● WHAT YOU NEED TO DO
Gather every line in the items below that contains the word "This", matching case exactly.

>>

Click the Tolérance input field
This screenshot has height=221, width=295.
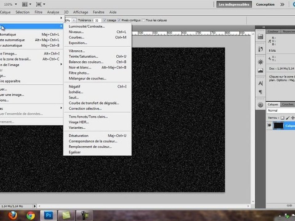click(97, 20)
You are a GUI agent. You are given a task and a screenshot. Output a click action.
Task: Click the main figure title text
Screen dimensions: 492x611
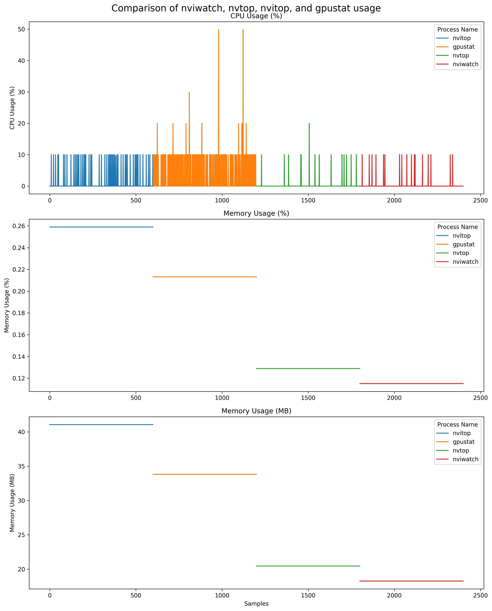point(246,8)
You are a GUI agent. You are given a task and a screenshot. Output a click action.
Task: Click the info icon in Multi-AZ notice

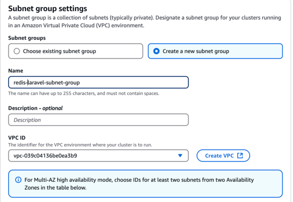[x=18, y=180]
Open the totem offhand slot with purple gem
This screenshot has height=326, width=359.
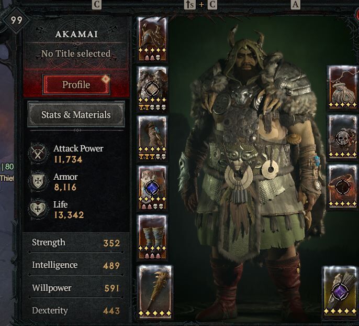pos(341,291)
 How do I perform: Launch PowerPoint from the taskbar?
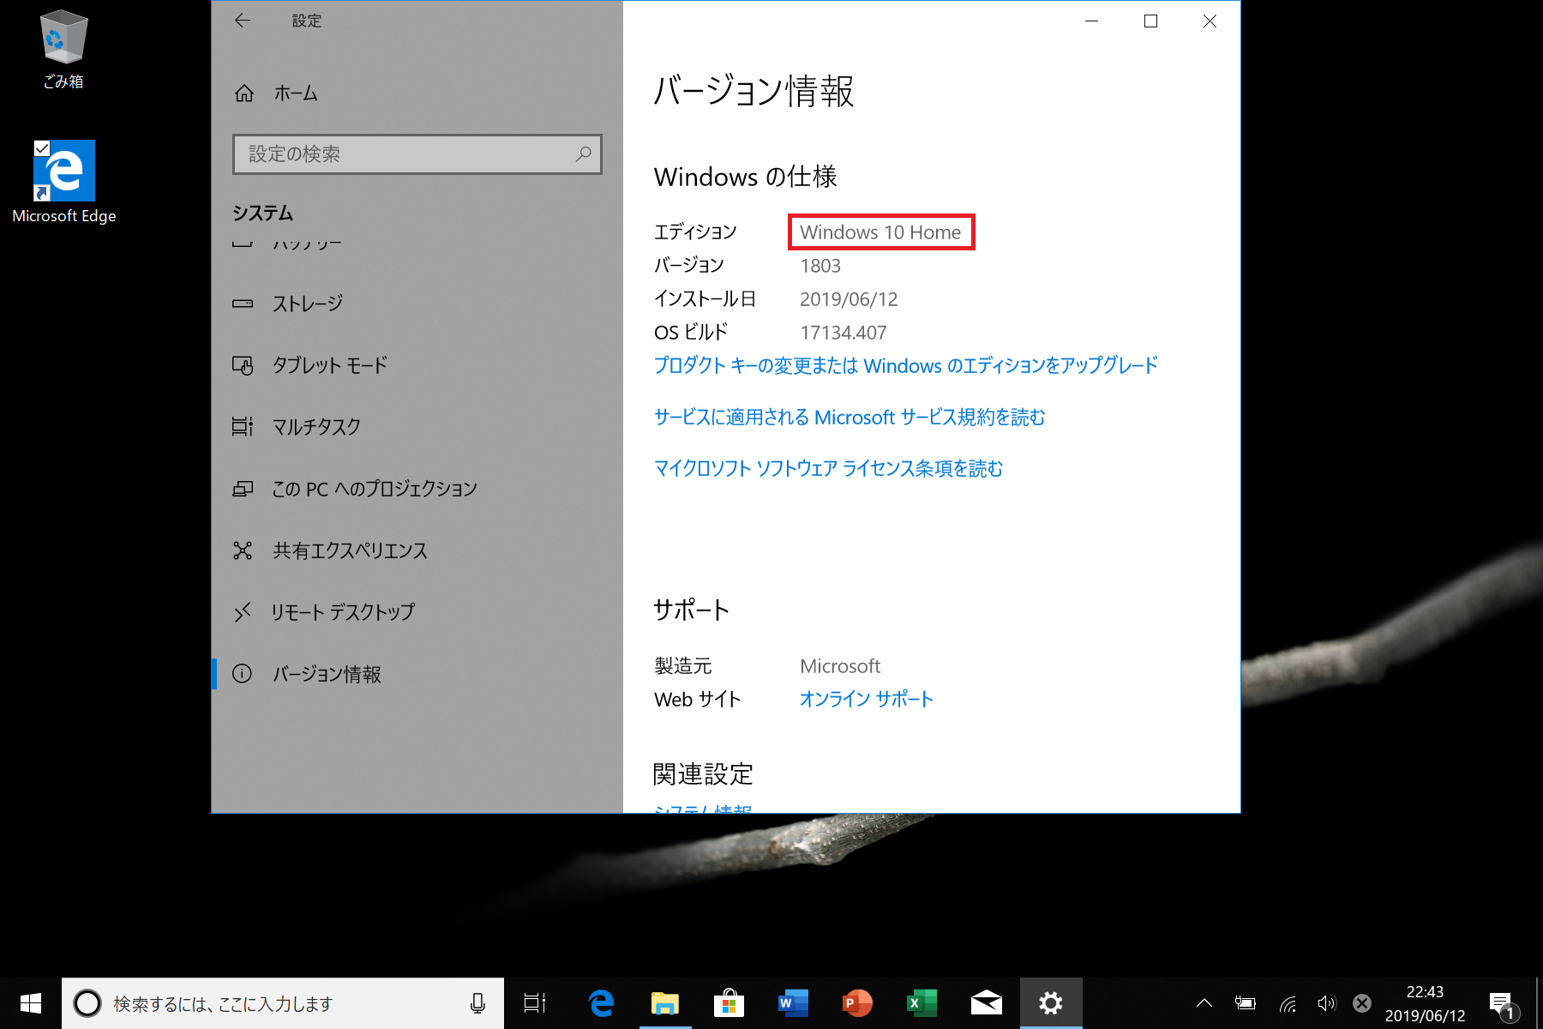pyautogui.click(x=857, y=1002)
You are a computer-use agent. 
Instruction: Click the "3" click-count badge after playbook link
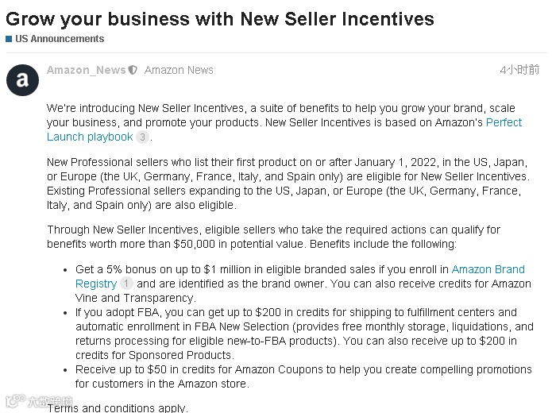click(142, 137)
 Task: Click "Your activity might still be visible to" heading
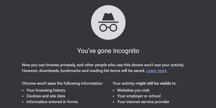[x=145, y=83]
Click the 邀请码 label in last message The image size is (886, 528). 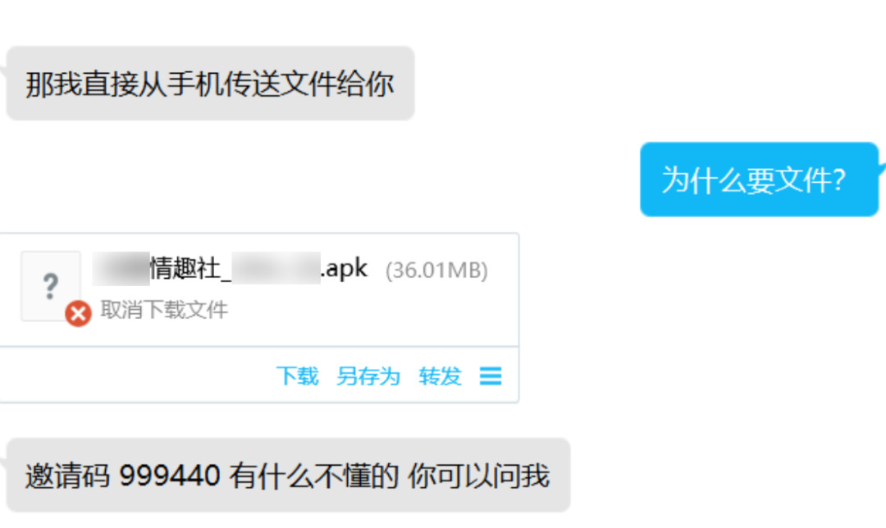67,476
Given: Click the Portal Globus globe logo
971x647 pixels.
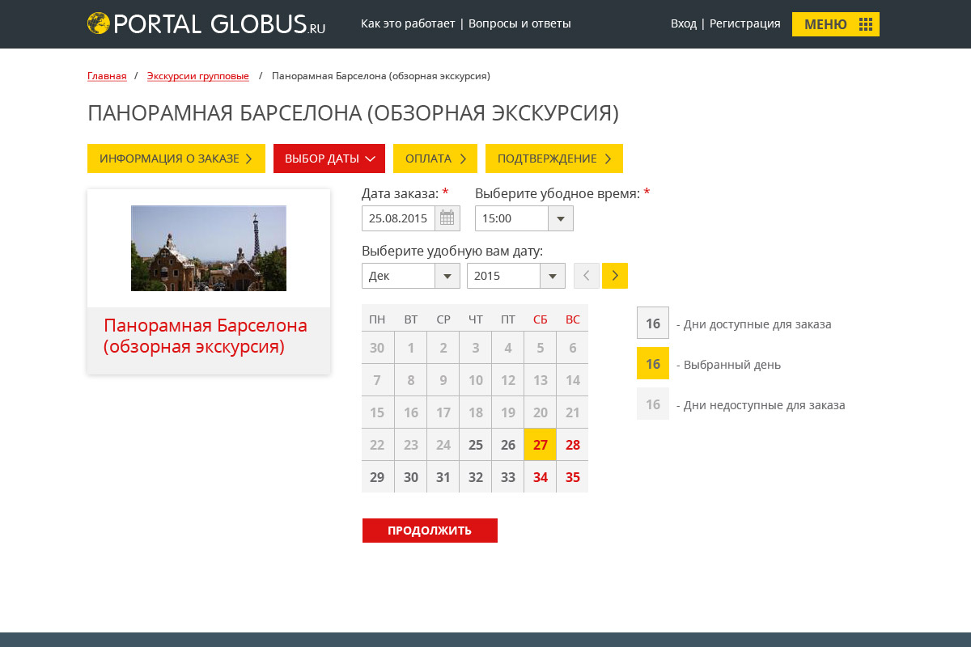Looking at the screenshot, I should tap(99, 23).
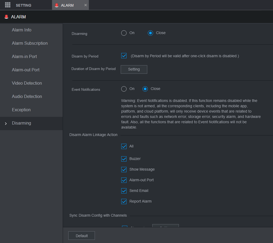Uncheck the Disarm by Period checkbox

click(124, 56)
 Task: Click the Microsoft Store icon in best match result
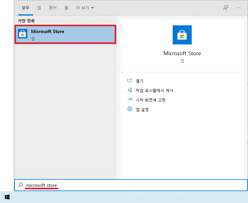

<<

● RESULT BELOW
This screenshot has height=221, width=295.
This screenshot has height=326, width=359.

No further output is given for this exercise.